Pong, while an illustrative example, is not the most complicated environment for an agent to learn in. For one, there are only a limited number of situations for the agent to be in: in the original pixelated arcade game, there might only be a thousand or so different states. A modern computer running the algorithm I described above would find the optimal strategy (or policy) in less than a minute. Consider instead the rooms example I just gave, where the agent must move from one room to another. There can be an arbitrary number of rooms, and each room itself can be arbitrarily large. Even if the starting and ending positions are unchanged every time the agent must complete the task, it might still take the agent a long time simply due to how much exploring it has to do.

Yet, unlike Pong, this more complicated problem also presents more information for the agent to use. For example, completely exploring one room is useless when the goal is in another room. If you were to give directions to a human, you might tell them to go out of the room, walk down the hallway, and take the last right. Alternately, you might tell them that the thing they're looking for is not in the living room, but in the kitchen. The other person, on hearing these instructions, could then ignore everything in their current room.

What these two instructions have in common is abstraction. The first instruction abstracts over actions (it doesn't say "take 10 steps forward, then 2 steps left,..."), while the second instruction abstracts over states (it's saying that everything outside the kitchen is one room which doesn't matter). Despite this distinction, the two types of abstractions are related: the first instruction is implicitly saying that the current room and the hallway are not worth exploring, and the second instruction can be thought of as the action "go to the kitchen".

My research is related to this idea, although it's a little more specific. Expanding the example beyond rooms, if I'm giving instructions for someone to get to the Eiffel Tower in Paris, I would tell them to get to the airport, take a plane, etc. Each of these "actions" can be further broken down: order a cab, get out of the house, get in the cab,... And even further: walk to the phone, call the cab company,... This is called an action hierarchy, as the first actions "contain" the second ones, which "contain" the third, and so on, until at the lowest level the actions are simply "move this muscle". How do humans break down such a complex task, and can a computer do the same thing?
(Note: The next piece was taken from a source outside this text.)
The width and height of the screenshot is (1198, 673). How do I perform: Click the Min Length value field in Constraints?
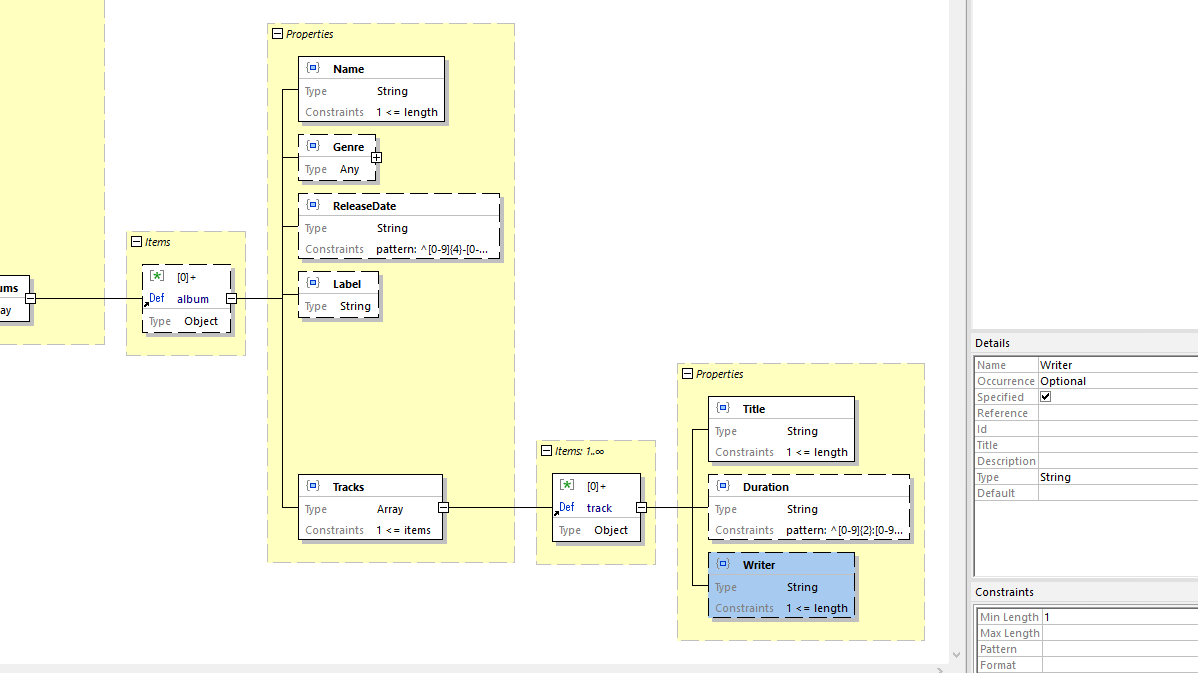click(1100, 616)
So far, the state of the art (which is about 5 years old) is "sort of". Given just the MDP assumption, there are proposals for what subgoals should be. The most general ones are different ways of identifying bottlenecks - that is, states which an agent must go through to reach a goal. Think of the door to a room, and in order to get anywhere else you must first go through that door. Other ideas include things like looking at what states you have commonly visited in your experience, or perhaps looking at what you're rewarded handsomely for.

Even knowing what appropriate subgoals are, the agent is not done. Imagine that both the door to your room and the door to the apartment are given as subgoals. How will you know that the door to your room is the first thing to go for, before trying to read the door to your apartment? Depending on the viewpoint, this could either be a problem of restricting the proposal of actions, or it could be one of inducing a preference on different possible actions. This appears to be a slightly easier problem to solve, and I was surprised to find that there is almost no prior work in this area. I intend to look into this question further, and hopefully by the end of the summer I will have some intuition as to what might work and what won't.

Post script: to people not in computer science or perhaps in but not in AI, the problem of action hierarchies might sound insignificant. Despite my previous misgivings about being limited to too specific a field, I find this problem genuinely interesting. Although it may not change the world (yet), I do think its solution will contribute to an understanding of humans and intelligence.